目前肺炎支原体检测的方法主要有分离培养、血清学抗体检测和PCR诊断。但是肺炎支原体分离培养进行检测时需要耗费较长的时间，且培养条件苛刻，灵敏度不高，用于临床诊断意义不大；而目前进行血清科学抗体检测主要有两大类：一类是血清肺炎支原体抗体IgM或IgG检测，一类是肺炎支原体核酸(MP-DNA)检测。血清学检测简便快捷，在临床上得到了广泛的应用。但这种方法仅对既往感染能提供较好的检测指标，而对现症感染考核的应用价值较低，

荧光定量PCR是MP-DNA检测中最常用的方法，但该方法操作复杂，且存在荧光探针、仪器价格昂贵等问题，许多基层临床单位尚不能开展。所以研究并开发用于MP检测关键技术和相关检测产品具有重大临床意义。

发明内容

本发明的目的是提供一种基于PCR-金磁纳米免疫层析的肺炎支原体检测方法，操作简单，能够快速检测肺炎支原体。

本发明所采用的技术方案是，基于PCR-金磁纳米免疫层析的肺炎支原体检测方法，具体按照下述步骤进行：

步骤1，针对肺炎支原体的16S rRNA核酸序列设计修饰有地高辛和生物素的特异性引物；提取待测样本的DNA；

步骤2，以待测样本的DNA为模板，以特异性引物为引物进行PCR扩增得到待测样本DNA扩增产物；

步骤3，将待测样本DNA扩增产物使用肺炎支原体检测金磁免疫层析试纸条进行检测。

本发明的特点还在于：

特异性引物为：

MP-F：5’-Digoxin–AAGGACCTGCAAGGGTTGT-3’；

MP-R：5’-Biotin-CTCTAGCCATTACCTGCTAA-3’。

步骤2中PCR扩增程序为：

UNG酶50℃2min；95℃预变性5min；94℃变性30s,54℃退火30s，72℃延伸1min，进行30个循环；72℃完全延伸1min。

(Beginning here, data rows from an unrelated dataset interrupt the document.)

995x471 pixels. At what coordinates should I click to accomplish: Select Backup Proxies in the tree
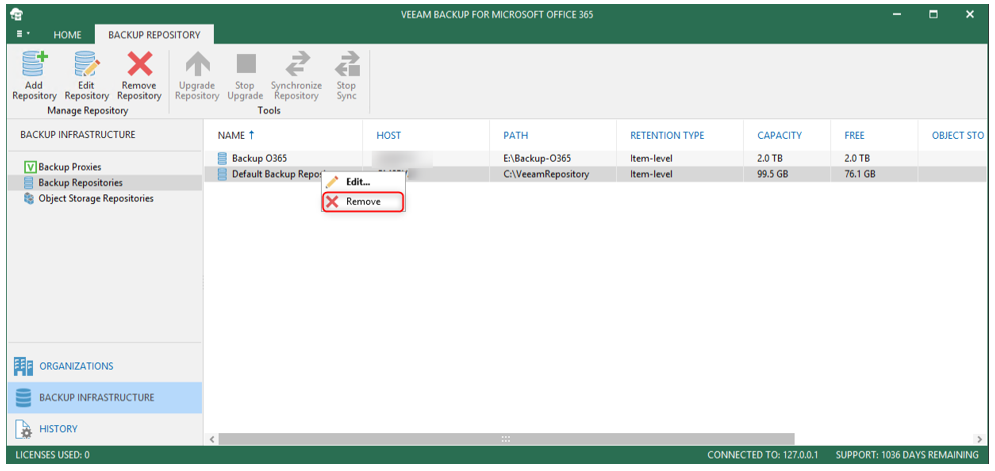[x=68, y=167]
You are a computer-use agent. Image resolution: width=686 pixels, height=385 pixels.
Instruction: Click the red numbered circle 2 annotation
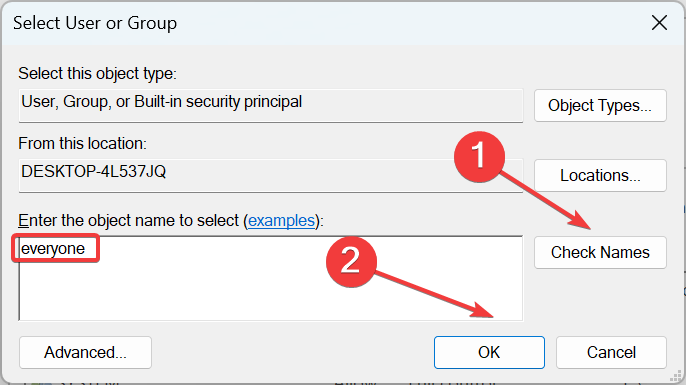(351, 262)
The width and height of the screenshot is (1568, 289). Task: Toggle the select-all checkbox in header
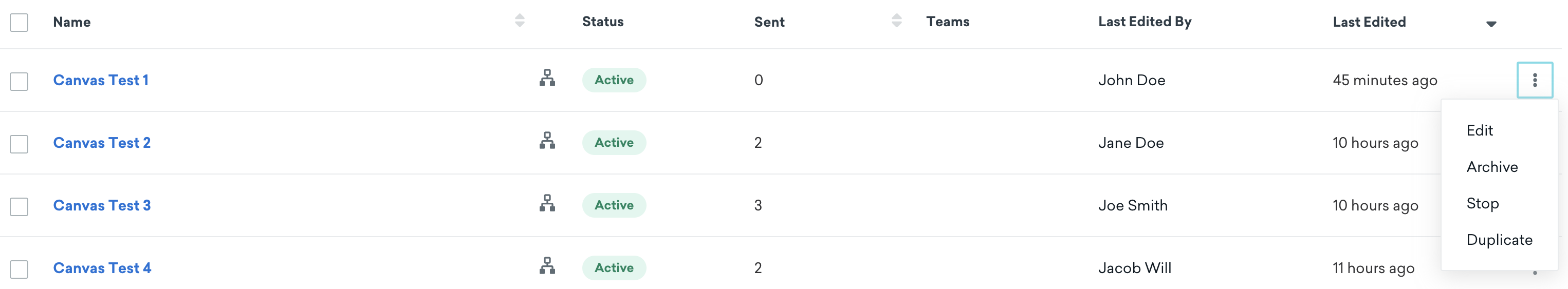coord(19,23)
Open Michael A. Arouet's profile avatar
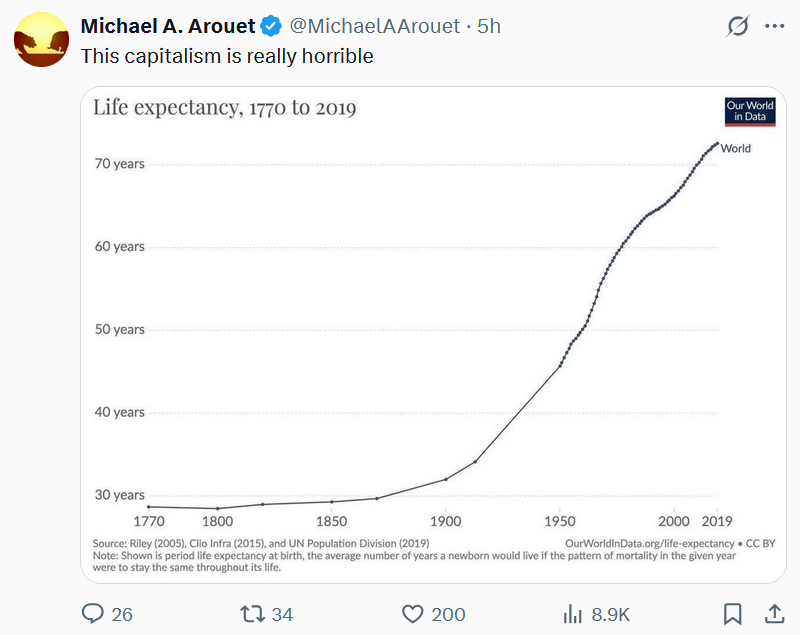Viewport: 800px width, 635px height. [x=41, y=40]
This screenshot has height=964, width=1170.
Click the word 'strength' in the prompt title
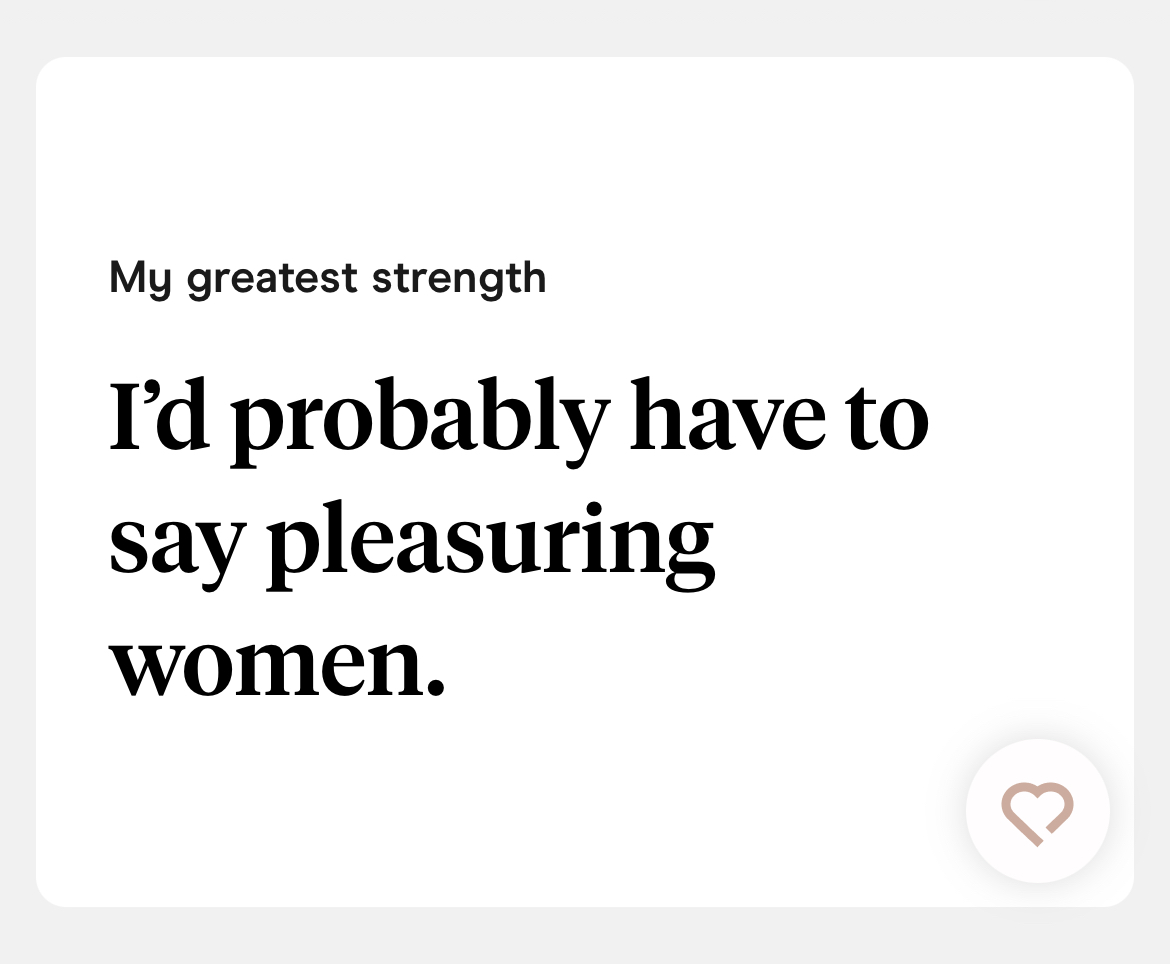coord(459,280)

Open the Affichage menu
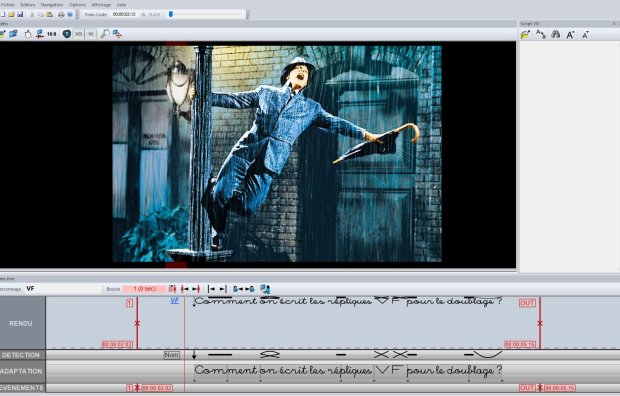(x=101, y=5)
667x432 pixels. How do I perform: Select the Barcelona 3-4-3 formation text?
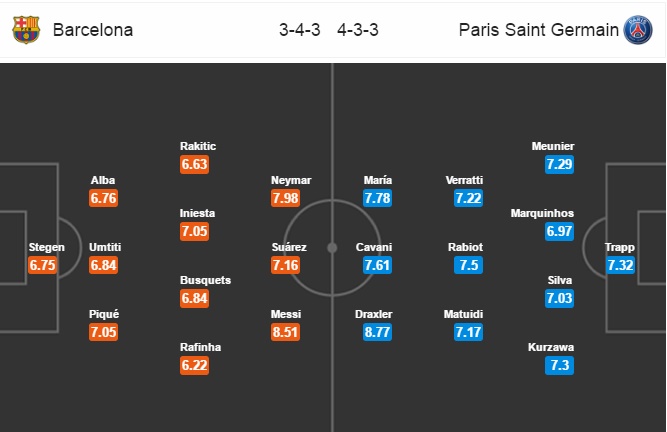coord(299,30)
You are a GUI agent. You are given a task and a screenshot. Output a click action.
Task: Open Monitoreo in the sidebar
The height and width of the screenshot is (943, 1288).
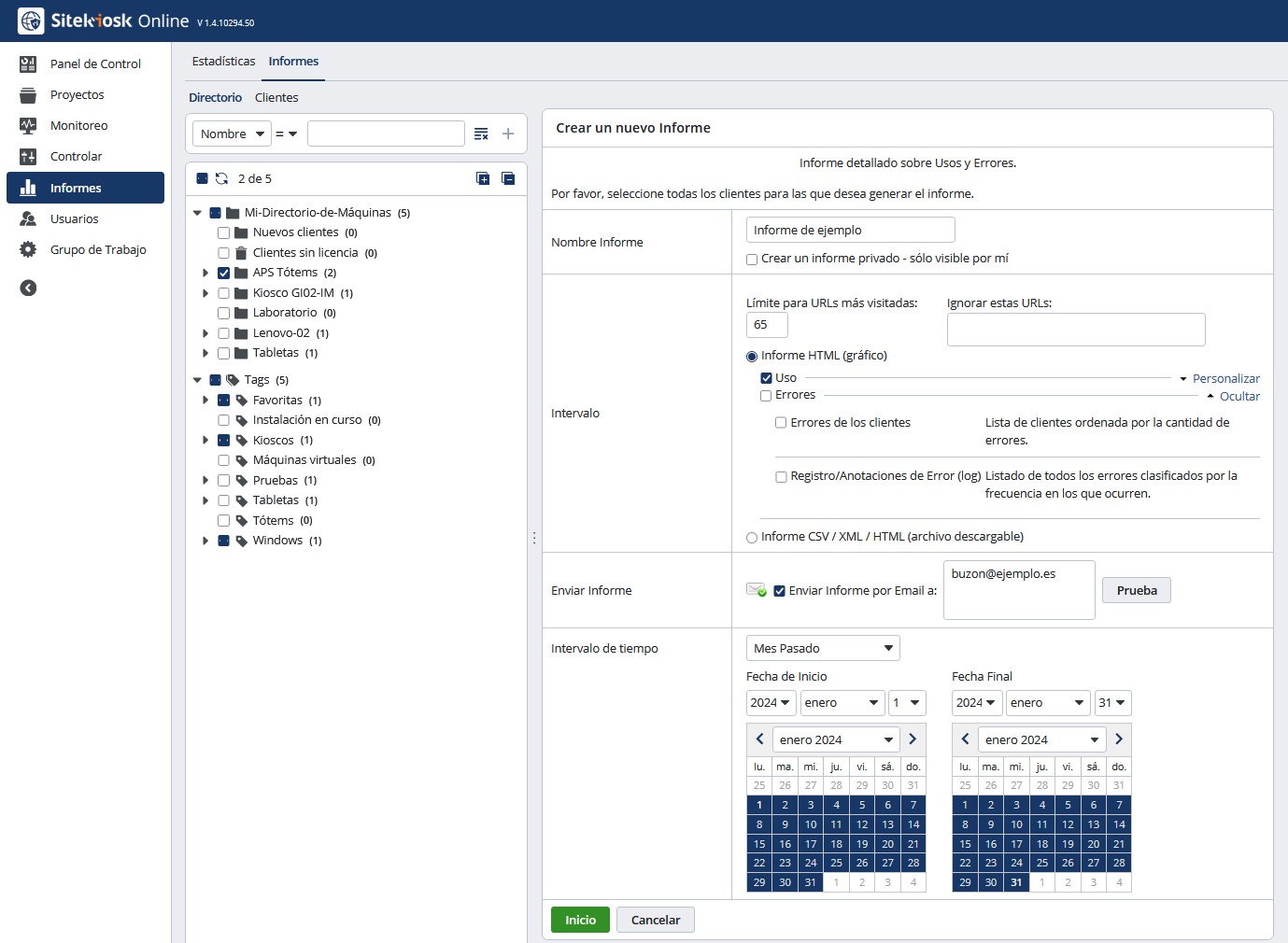tap(78, 125)
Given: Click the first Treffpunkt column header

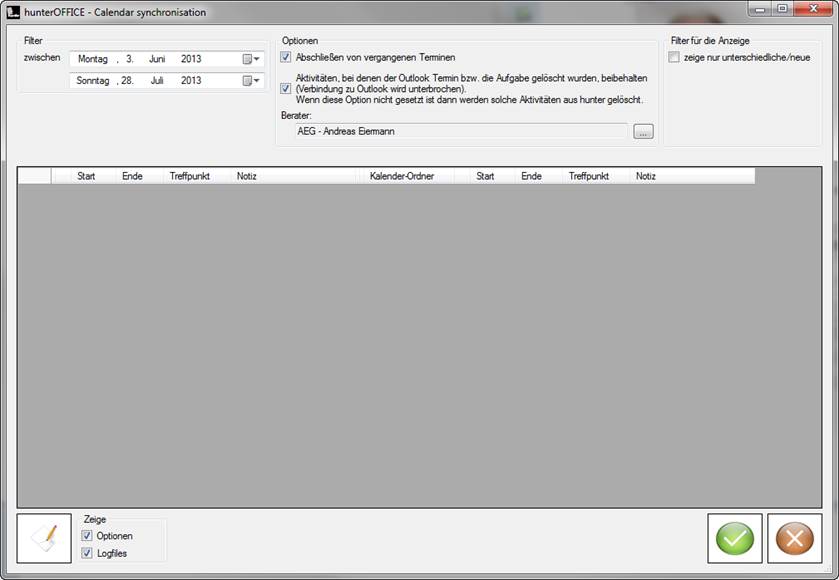Looking at the screenshot, I should [190, 176].
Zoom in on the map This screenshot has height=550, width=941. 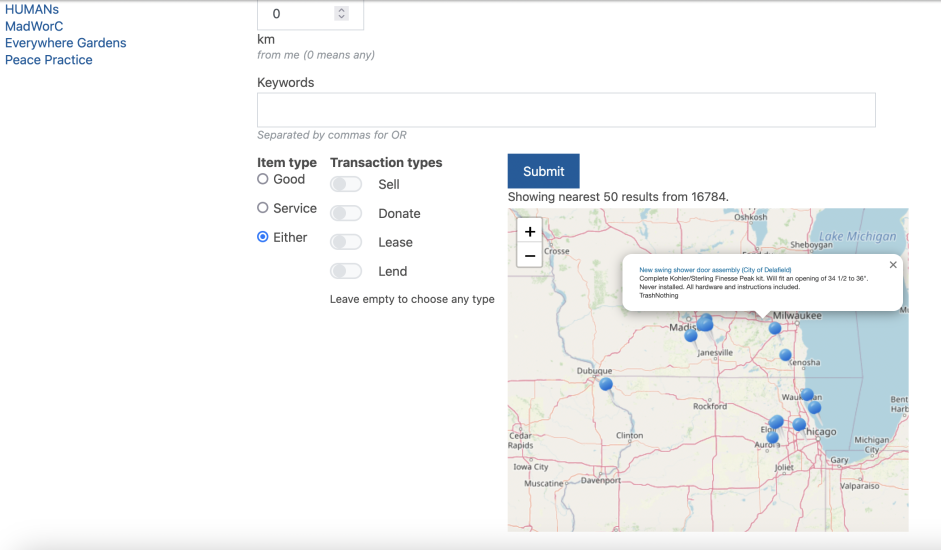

进行PCR扩增时，按照体积分数，向PCR管加入10％的10×Taq buffer、8％的d NTP(A:U:C:G)、1％的HotMaster Taq DNA酶、1％的UNG酶、4％～10％的特异性引物、2％～10％的模板和60％～74％的dd H₂O。